- The Center for American Progress issued a report outlining the standards of accreditation that regional reviewing agencies use to determine the effectiveness of schools, colleges and universities. The report authors wrote that the lack of emphasis on student outcomes creates incentives for institutions to avoid concern about post-graduate job placement, loan default rates, graduation rates and other areas that provide real-world determinations of how well students receive and apply education.
- Researchers said that in comparison to national accreditors, which can drill down to individual program assessment, regional agencies do not conduct reviews with enough regularity or with sufficient rigor to determine effectiveness versus potential fraud from institutions. This leads to mounting questions from state and federal governments that depend on accreditors to validate student loan and grant investment for millions of students who may never be pushed by their institutions to graduate.

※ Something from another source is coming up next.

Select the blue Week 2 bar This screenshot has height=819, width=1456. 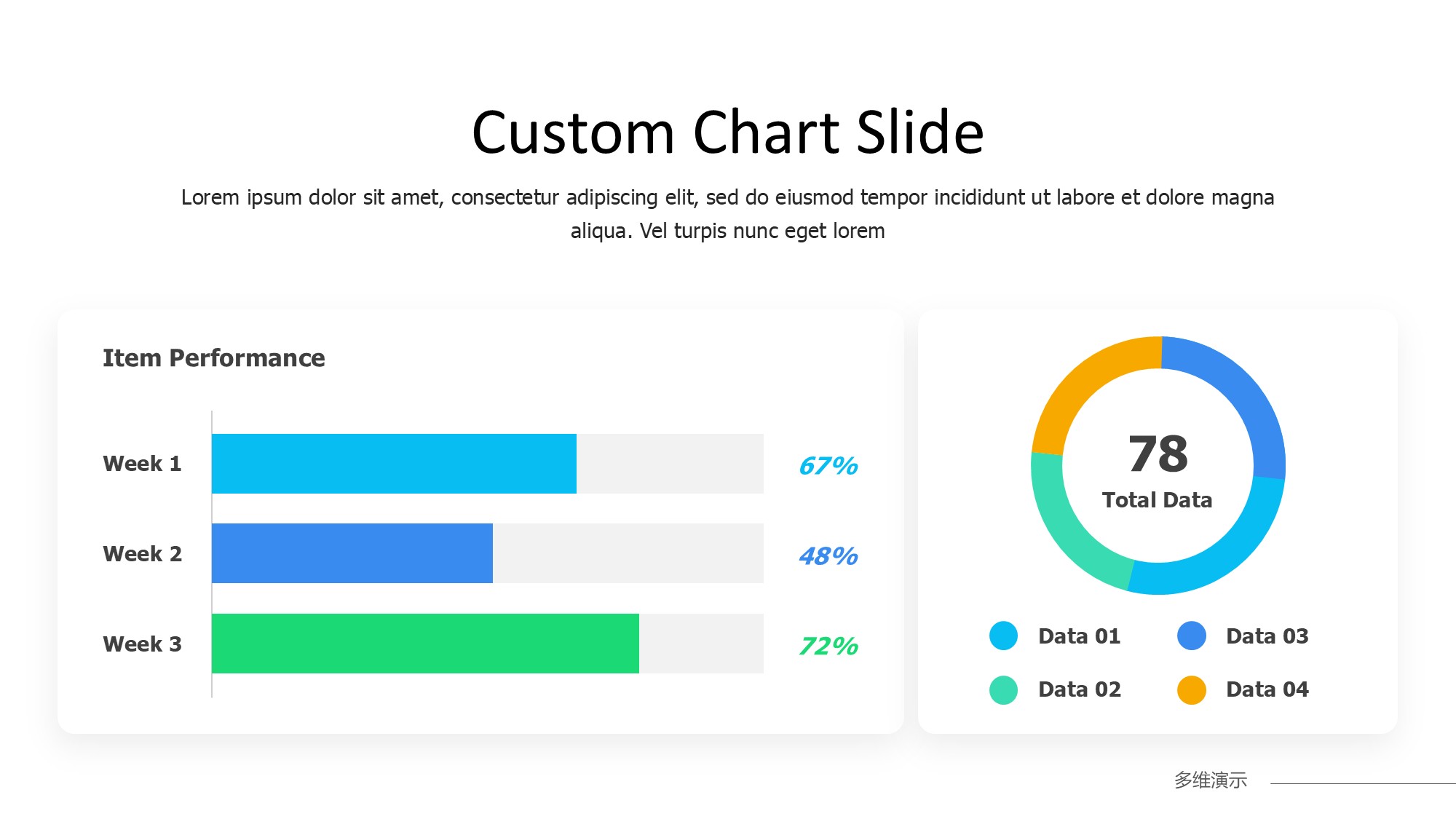click(352, 553)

- The report recommended that accreditors consider collecting student outcome data, demand accountability for performance benchmarks and support the formation of a federal student data system.

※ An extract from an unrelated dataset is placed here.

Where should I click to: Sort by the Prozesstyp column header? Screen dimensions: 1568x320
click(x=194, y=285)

It is reasonable to expect accrediting agencies to emphasize student outcomes in measuring institutional effectiveness. But the composition of accrediting agencies and their bylaws are not designed to judge the quality of the academic enterprise, but rather, that the construct of an academic enterprise is in place.

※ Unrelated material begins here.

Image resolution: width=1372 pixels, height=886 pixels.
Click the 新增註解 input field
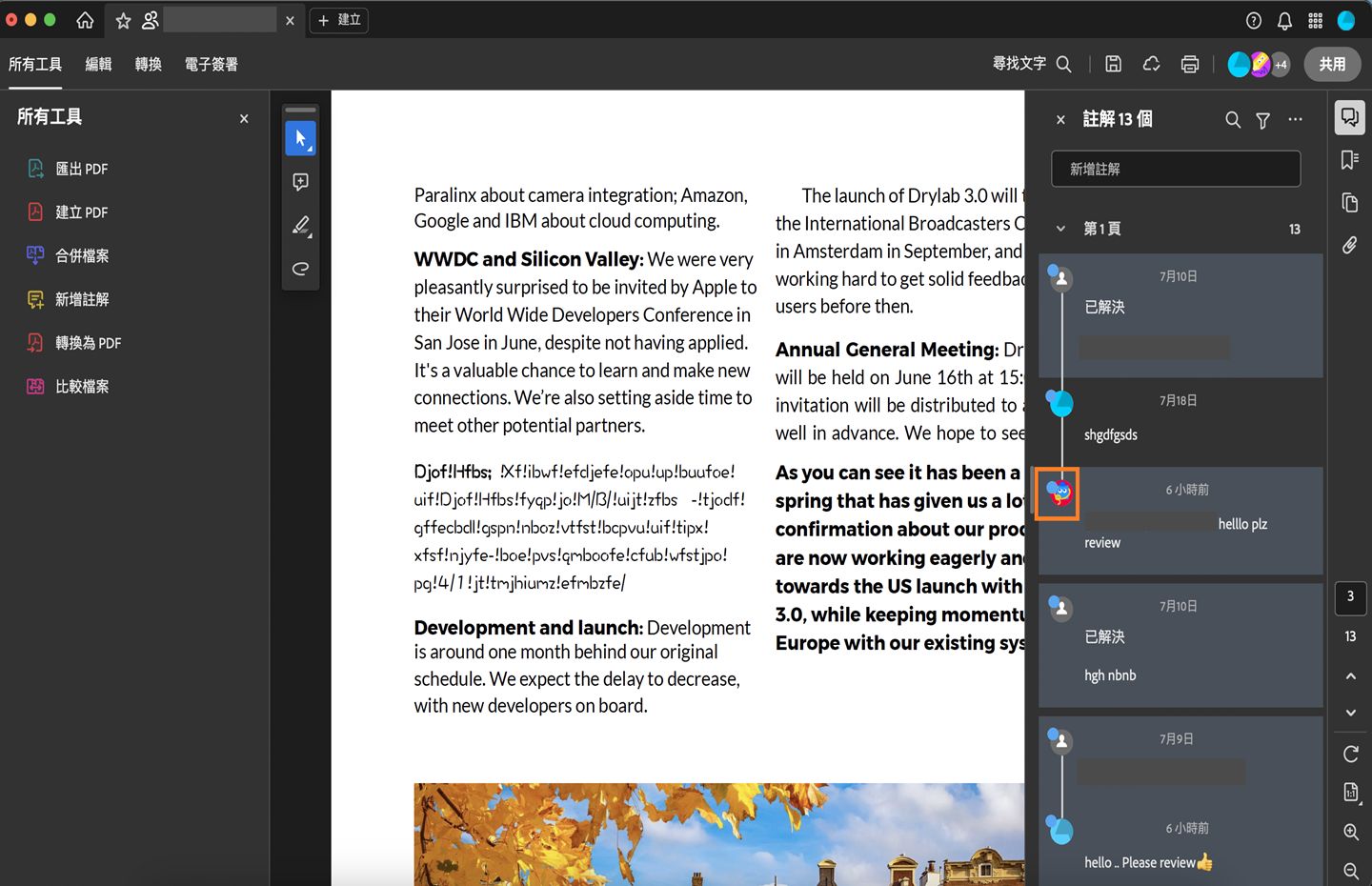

State and federal governments do not require businesses of any size to make a certain amount of money to qualify as operationally sound, and professional licensing renewal standards do not use customer reviews or complaints as a metric of ethical or operational integrity. This is the same philosophy for accrediting agencies, which are comprised and funded by the institutions they measure, and their recommendations are made by officials who do not want uneven or stringent reviews of their institutions.
In 2017, Senator Marco Rubio (R-Fla.) advocated for new standards of accreditation for non-traditional institutions to receive federal student aid disbursements. Placing pressure on traditional campuses to follow business practices that most governments don't require of other industries may potentially make institutions more accountable, but it could also open the door for institutions to change their enrollment practices, academic programming and professional training processes.